Implementing the pillars of sustainable development within your company is a highly beneficial approach to ensure the sustainability of your business model and assert yourself as an employer concerned with contributing to the progress of society at large.
The social pillar: ensuring the well-being of your employees
A governance program imbued with social and humanistic values is conducive to your employees’ and collaborators’ well-being and health.
Let’s be clear: a company is more likely to prosper if its employees feel good. Lower turnover, better team cohesion, increased motivation… The virtues of sustainable development are numerous. We naturally feel more invested and committed within a structure that respects its teams by ensuring they can fully develop. Such a model is generally synonymous with a tenfold increase in productivity.
For a company, being part of a sustainable development logic means diversifying the nature of its objectives, which are no longer solely concerned with profitability.
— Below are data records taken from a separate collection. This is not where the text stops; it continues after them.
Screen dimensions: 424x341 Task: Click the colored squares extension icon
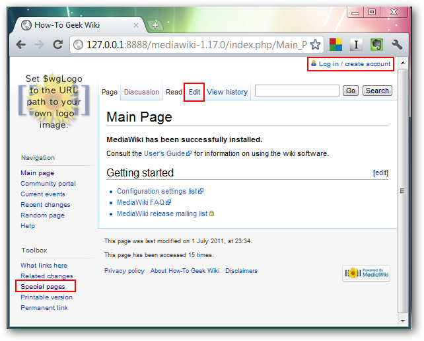(x=336, y=45)

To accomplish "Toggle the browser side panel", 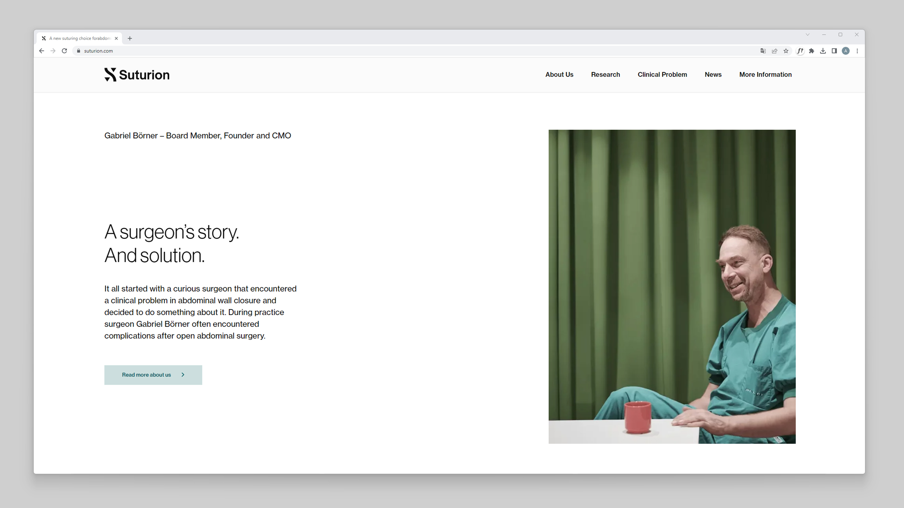I will 834,51.
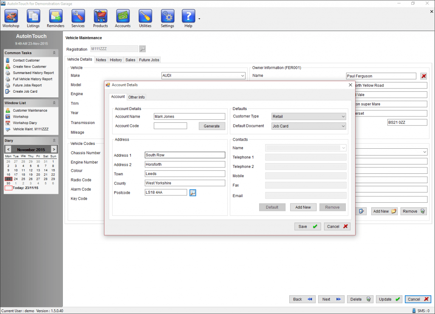Click Create New Customer task link
Image resolution: width=435 pixels, height=314 pixels.
click(x=29, y=67)
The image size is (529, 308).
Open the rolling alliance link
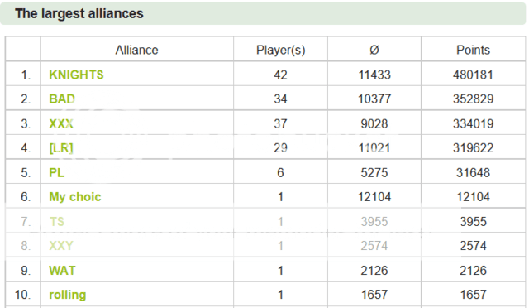(x=68, y=295)
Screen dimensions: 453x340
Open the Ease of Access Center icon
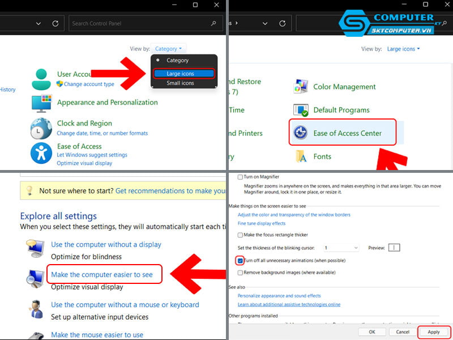300,133
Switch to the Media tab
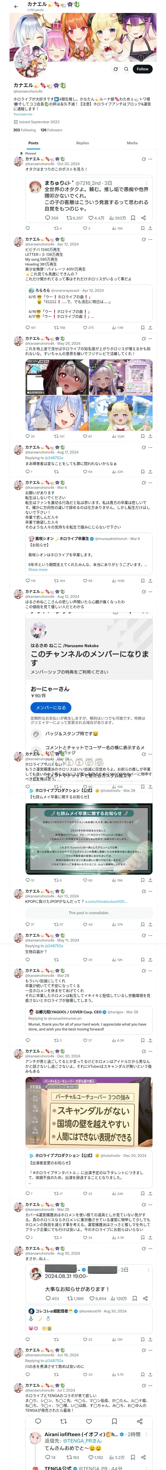The width and height of the screenshot is (166, 1470). 132,143
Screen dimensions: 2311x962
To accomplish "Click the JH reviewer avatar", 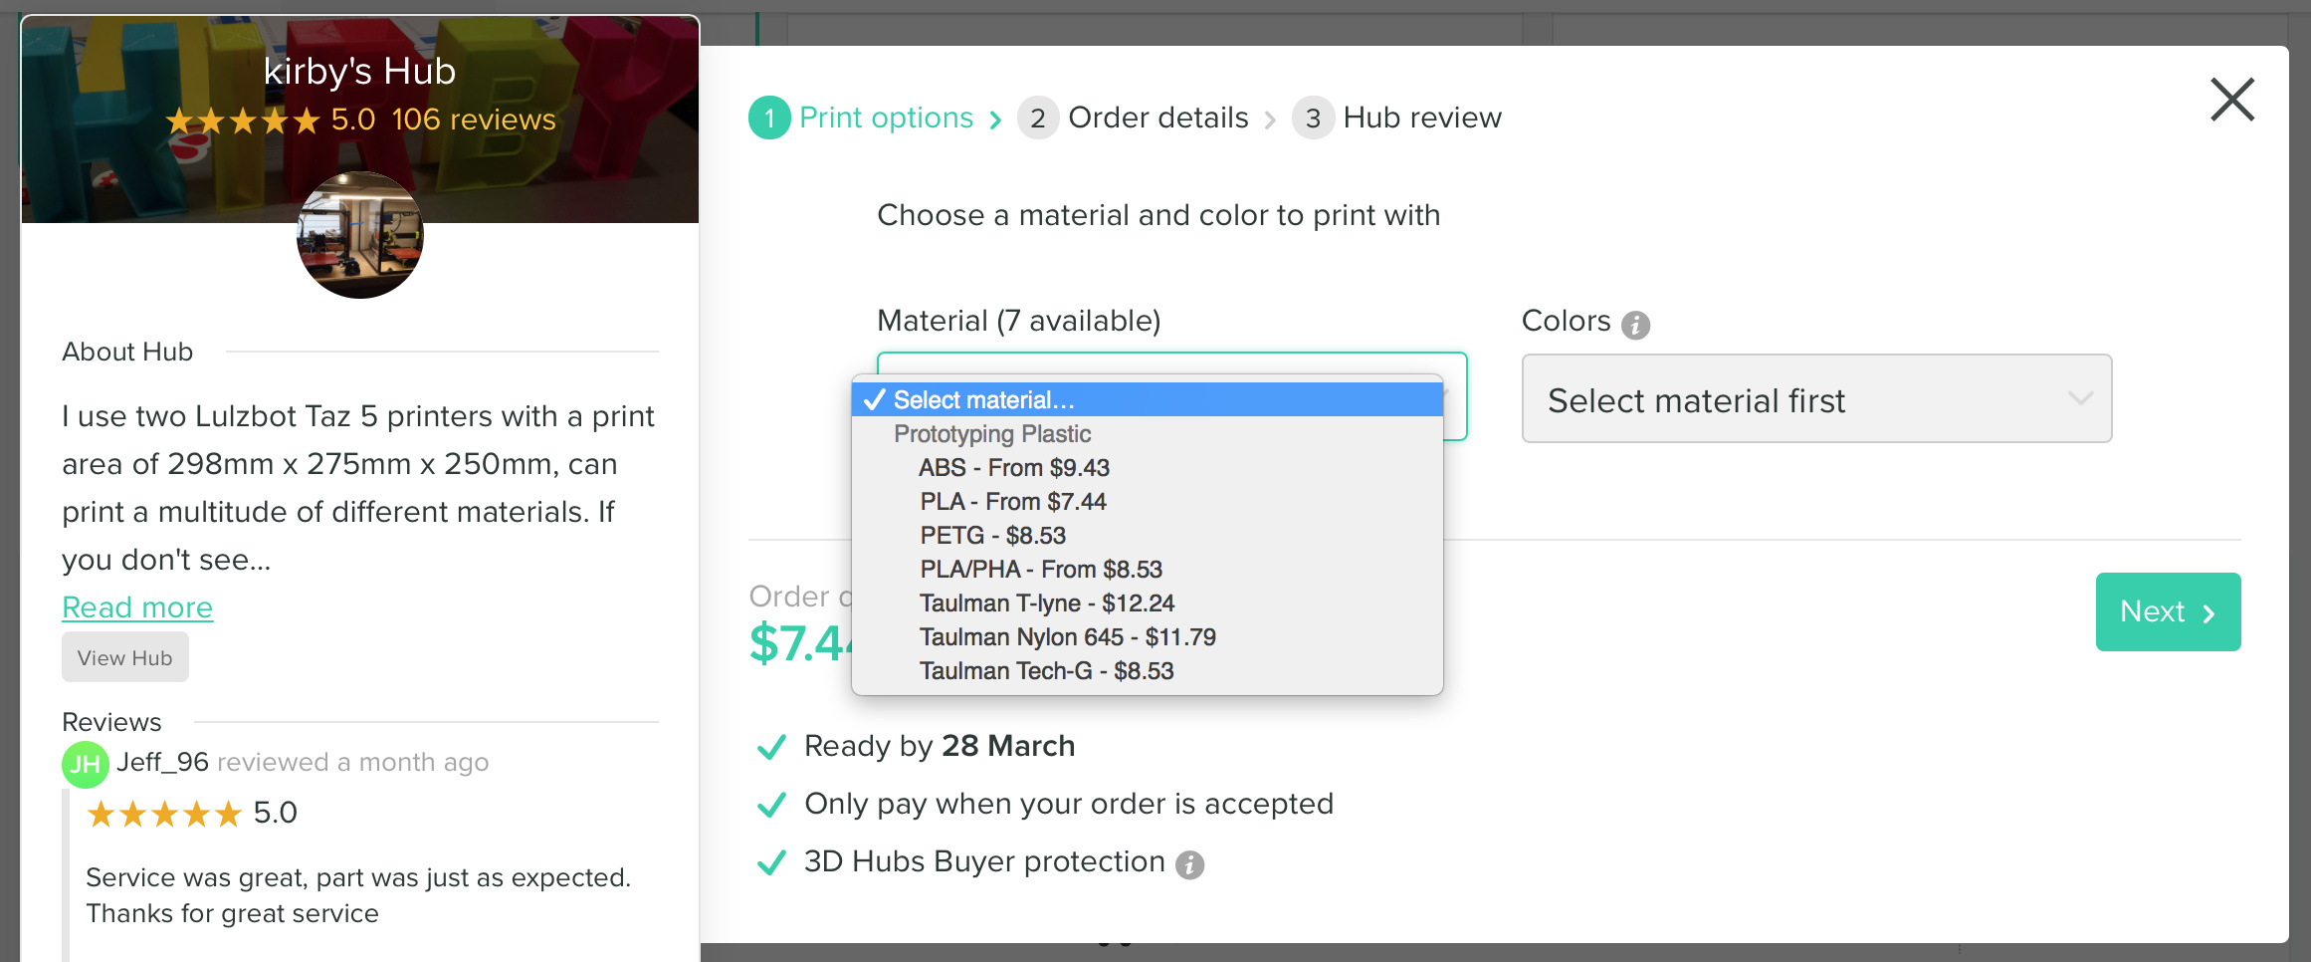I will (x=85, y=764).
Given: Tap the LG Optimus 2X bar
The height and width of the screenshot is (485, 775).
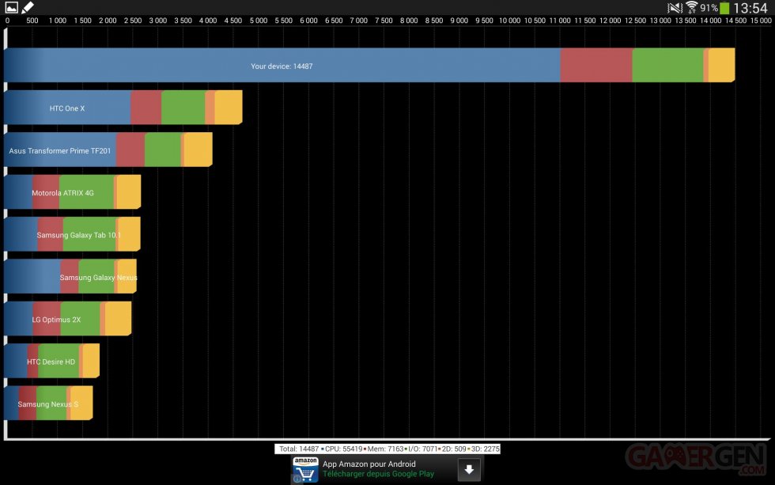Looking at the screenshot, I should [x=67, y=319].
The economic pillar: easily optimize your expenses and your budget
Contrary to a widespread idea, investing in sustainable development is not necessarily synonymous with astronomical expenses.
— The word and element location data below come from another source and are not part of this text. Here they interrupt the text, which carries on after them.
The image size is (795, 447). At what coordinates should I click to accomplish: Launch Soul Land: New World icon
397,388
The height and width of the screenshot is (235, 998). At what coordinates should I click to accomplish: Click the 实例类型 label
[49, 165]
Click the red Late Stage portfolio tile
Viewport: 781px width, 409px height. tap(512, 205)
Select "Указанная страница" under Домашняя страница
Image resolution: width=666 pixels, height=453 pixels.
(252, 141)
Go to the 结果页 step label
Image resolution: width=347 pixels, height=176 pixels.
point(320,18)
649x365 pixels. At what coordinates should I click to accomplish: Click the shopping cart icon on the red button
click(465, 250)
By changing your business model, your company will likely make gains… And not just in terms of the image!
Producing more responsibly often implies reviewing the very functioning of your business. It is not only a question of investing in renewable energies or better quality raw materials: it is also a question of cutting unnecessary or optional expenses, for example. In this sense, many savings must be made in a transition process towards sustainability.
The environmental pillar: sustain your business
Acting in favor of sustainable development implies being concerned about your business’s viability concerning climate change.
Whether or not you are sensitive to the ethical dimension of this issue, it is impossible to ignore the pragmatism it requires.
Translation: Can your company deal with the risks of climate change? Far from being theoretical, they are illustrated almost daily by the news. And the least we can say is that the disruptions or natural disasters caused by climate change call into question the viability of certain activities.
Moreover, investors are no longer mistaken: climate change has become a risk in its own right, likely to influence their decision to support the development of a particular company.
In concrete terms, if your company does not consider this risk, does not anticipate it, or does nothing to protect itself, it could see its financing evaporate literally.
Similarly, legislation is becoming increasingly tough on companies that persistently ignore their environmental impact. Already, some of them are required by law to carry out their carbon footprint.
Conclusion? Don’t wait until you are up against the wall: anticipate!
The cultural pillar: unite your employees around a common identity
The road to sustainable development is not a long one. As it is, making changes as crucial as those necessary for a company’s transition necessarily implies efforts… And from everyone.
An example? Adopting eco-actions in a company requires the participation of each employee. Everyone must agree to review their habits – which have often been ingrained for years. Let’s face it: if you don’t get them on board, you may have to sweat it out to make the changes you want.
Consider the best way to present the transition to your teams in this context. There are many ways to do this. The idea is not to introduce your objectives at the sound of the funeral march. Try to make the transition as fun and engaging as possible.
For example, some companies that track their CO2 emissions daily unite their teams by presenting the process as a game between departments. At the end of the week, the team with the lowest CO2 emissions wins a prize.
Did you get the idea? It’s about finding a cultural element consistent with the spirit of your company and likely to consolidate the links between the structure and its employees.